3.8 Operational Security: Staying Off the Target List

Most Bitcoin thefts don't involve cracking cryptography — they involve tricking, threatening, or social-engineering the person who holds the keys. Good operational security ('opsec') is about not being an easy target.

Rules of the road:

• Don't brag. Posting your portfolio online, telling friends at parties, or even casually mentioning amounts can put you on a target list. Wealthy Bitcoin holders have been kidnapped because of public disclosures.

• Treat KYC exchanges as leak risks. Every exchange that knows your real name and balance has been hacked at some point in history. Withdraw to self-custody promptly and don't leave large balances on any platform.

• Use strong, unique passphrases on each wallet. A 'plausible deniability' setup — a decoy wallet with a small balance accessible without your passphrase — can save your life under physical coercion, since you have something real to hand over.

• Verify, then verify again. Always confirm a receive address on your hardware wallet's screen, not just on the computer. Always check a Lightning invoice's amount before paying.

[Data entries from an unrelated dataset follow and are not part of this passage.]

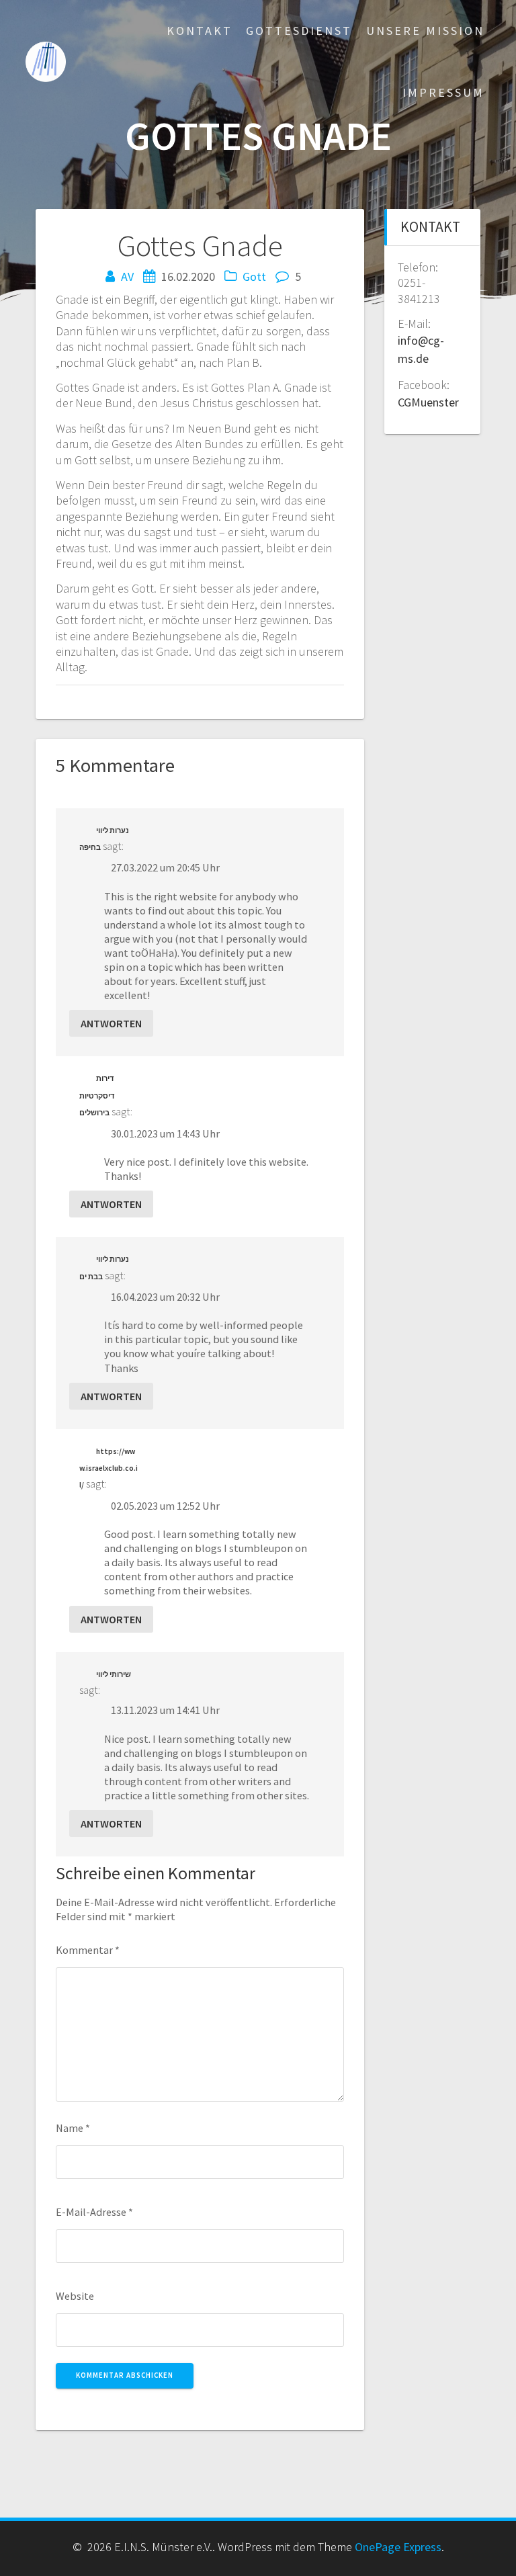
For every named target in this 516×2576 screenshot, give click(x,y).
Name (73, 2128)
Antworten (111, 1023)
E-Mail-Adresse (94, 2212)
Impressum (443, 92)
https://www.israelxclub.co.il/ (108, 1468)
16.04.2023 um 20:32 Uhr (165, 1296)
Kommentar (88, 1950)
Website (75, 2296)
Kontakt (199, 30)
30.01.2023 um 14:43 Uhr (165, 1133)
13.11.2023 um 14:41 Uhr (165, 1710)
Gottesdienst (299, 30)
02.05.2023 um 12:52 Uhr (165, 1505)
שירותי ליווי (113, 1674)
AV (127, 276)
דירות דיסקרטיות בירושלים (96, 1095)
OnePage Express (398, 2546)
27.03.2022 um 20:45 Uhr (165, 867)
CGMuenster (428, 402)
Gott (254, 276)
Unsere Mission (425, 30)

• Beware of phishing. Scammers send fake 'firmware updates', 'wallet recovery' emails, and DMs from people impersonating support staff. Real wallet companies will never DM you asking for your seed. There is literally no situation where you should ever type your seed phrase to verify anything.

• If anyone — anyone — asks for your 12 or 24 words, the answer is no. There is no legitimate reason. Tax authorities don't need it. Customer support doesn't need it. Your wallet app doesn't need it.

Privacy is the other half of opsec: combine self-custody with running your own node, using Tor, and avoiding address reuse, and you become a much harder target than the average user.